During training or simulation, if any of the following situations occurs, the event will be terminated.

  1. The height of the center of the torso from the ground is less than 0.5 meters (drop).

  2. The head or tail of the torso is below the ground.

  3. Any knee joint is underground.

  4. The roll angle, pitch angle or yaw angle are outside (+/-0.1745, +/-0.1745 and +/-0.3491 rad) respectively.

Create environment interface

Specify the parameters of the observation set.

numObs = 44;
obsInfo = rlNumericSpec([numObs 1]);
obsInfo.Name = 'observations';

Specify the parameters of the action set.

numAct = 8;
actInfo = rlNumericSpec([numAct 1],'LowerLimit',-1,'UpperLimit', 1);
actInfo.Name = 'torque';

Use reinforcement learning models to create environments.

blk = [mdl, '/RL Agent'];
env = rlSimulinkEnv(mdl,blk,obsInfo,actInfo);

During the training process, the reset function introduces random deviations into the initial joint angle and angular velocity.

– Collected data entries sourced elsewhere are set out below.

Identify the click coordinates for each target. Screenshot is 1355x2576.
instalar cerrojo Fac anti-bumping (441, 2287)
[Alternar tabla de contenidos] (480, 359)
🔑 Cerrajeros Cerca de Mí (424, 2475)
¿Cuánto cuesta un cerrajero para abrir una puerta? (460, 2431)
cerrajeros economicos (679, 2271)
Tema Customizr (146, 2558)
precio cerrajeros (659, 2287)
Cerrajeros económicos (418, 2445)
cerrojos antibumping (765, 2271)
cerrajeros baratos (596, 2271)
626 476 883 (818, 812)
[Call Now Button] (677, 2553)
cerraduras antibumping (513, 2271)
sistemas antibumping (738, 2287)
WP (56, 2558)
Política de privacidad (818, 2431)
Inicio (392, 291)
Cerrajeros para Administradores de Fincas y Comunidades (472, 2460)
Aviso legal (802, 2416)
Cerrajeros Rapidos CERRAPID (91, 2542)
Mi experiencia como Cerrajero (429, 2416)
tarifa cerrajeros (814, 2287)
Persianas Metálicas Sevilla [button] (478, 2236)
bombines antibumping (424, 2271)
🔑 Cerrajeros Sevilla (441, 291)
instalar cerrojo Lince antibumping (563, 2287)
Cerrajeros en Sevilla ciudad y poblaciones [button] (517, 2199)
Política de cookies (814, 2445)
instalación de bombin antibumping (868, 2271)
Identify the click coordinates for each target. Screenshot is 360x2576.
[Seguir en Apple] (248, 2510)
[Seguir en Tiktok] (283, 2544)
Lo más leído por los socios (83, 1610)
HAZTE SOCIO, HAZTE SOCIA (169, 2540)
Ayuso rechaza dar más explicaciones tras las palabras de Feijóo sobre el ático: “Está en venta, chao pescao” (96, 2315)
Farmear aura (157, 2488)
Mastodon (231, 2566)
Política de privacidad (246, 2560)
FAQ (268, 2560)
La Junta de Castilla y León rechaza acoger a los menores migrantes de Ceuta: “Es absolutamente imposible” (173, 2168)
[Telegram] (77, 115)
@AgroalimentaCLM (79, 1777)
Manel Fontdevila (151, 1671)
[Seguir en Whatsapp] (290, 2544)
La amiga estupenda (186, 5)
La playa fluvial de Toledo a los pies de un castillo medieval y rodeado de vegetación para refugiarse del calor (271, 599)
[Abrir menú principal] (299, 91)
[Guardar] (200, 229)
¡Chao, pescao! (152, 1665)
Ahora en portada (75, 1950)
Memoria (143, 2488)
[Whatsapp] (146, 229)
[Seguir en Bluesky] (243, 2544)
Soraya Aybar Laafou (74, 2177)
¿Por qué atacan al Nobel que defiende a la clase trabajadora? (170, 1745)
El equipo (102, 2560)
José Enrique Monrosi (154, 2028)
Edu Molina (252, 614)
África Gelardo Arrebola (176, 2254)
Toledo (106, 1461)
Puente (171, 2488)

env.ResetFcn = @quadrupedResetFcn;

Create a DDPG agent

The DDPG agent approximates long-term rewards for observation and action by using a critical value function representation. The agent also uses the agent representation to decide which action to take given the observation. The network of actors and commenters in this example was inspired by [2].

For more information on creating deep neural network value function representations, see Create strategy and value function representations . For an example of creating a neural network for a DDPG agent, see trainddpg agent controlling a dual integrator system .

Use the createNetworks helper function to create networks in the MATLAB workspace.

createNetworks

You can also use the Deep Network Designer application to interactively create your network of actors and commenters.

Check the critic network configuration.

plot(criticNetwork)

Use rddpgagentoptions to specify agent options.

agentOptions = rlDDPGAgentOptions;
agentOptions.SampleTime = Ts;
agentOptions.DiscountFactor = 0.99;
agentOptions.MiniBatchSize = 250;
agentOptions.ExperienceBufferLength = 1e6;
agentOptions.TargetSmoothFactor = 1e-3;
agentOptions.NoiseOptions.MeanAttractionConstant = 0.15;
agentOptions.NoiseOptions.Variance = 0.1;

Create an rlDDPGAgent object for the agent.

agent = rlDDPGAgent(actor,critic,agentOptions);

Specify training options

To train the agent, first specify the following training options:

  1. Each training session has a maximum of 10000 episodes, and each session has a maximum of maxSteps time steps.

  2. Display the training progress in the "Episode Manager" dialog box (set the "Plots" option), and disable the command line display (set the "Verbose" option).

  3. When the average cumulative reward exceeds 190 during the 250 consecutive training sessions, the agent stops training.

  4. Save a copy of the agent for each episode with a cumulative reward greater than 200.

maxEpisodes = 10000;
maxSteps = floor(Tf/Ts);  
trainOpts = rlTrainingOptions(...
    'MaxEpisodes',maxEpisodes,...
    'MaxStepsPerEpisode',maxSteps,...
    'ScoreAveragingWindowLength',250,...
    'Verbose',true,...
    'Plots','training-progress',...
    'StopTrainingCriteria','AverageReward',...
    'StopTrainingValue',190,...                   
    'SaveAgentCriteria','EpisodeReward',... 
    'SaveAgentValue',200);                 

To train the agent in parallel, please specify the following training options. Parallel training requires parallel computing ToolboxTM software. If the Parallel Computing ToolboxTM software is not installed, please set Parallel to false.

  1. Set the useballow option to true.

  2. Train agents asynchronously and in parallel.

  3. After every 32 steps, each worker sends experience to the host.

  4. The DDPG agent requires employees to send "experience" to the host.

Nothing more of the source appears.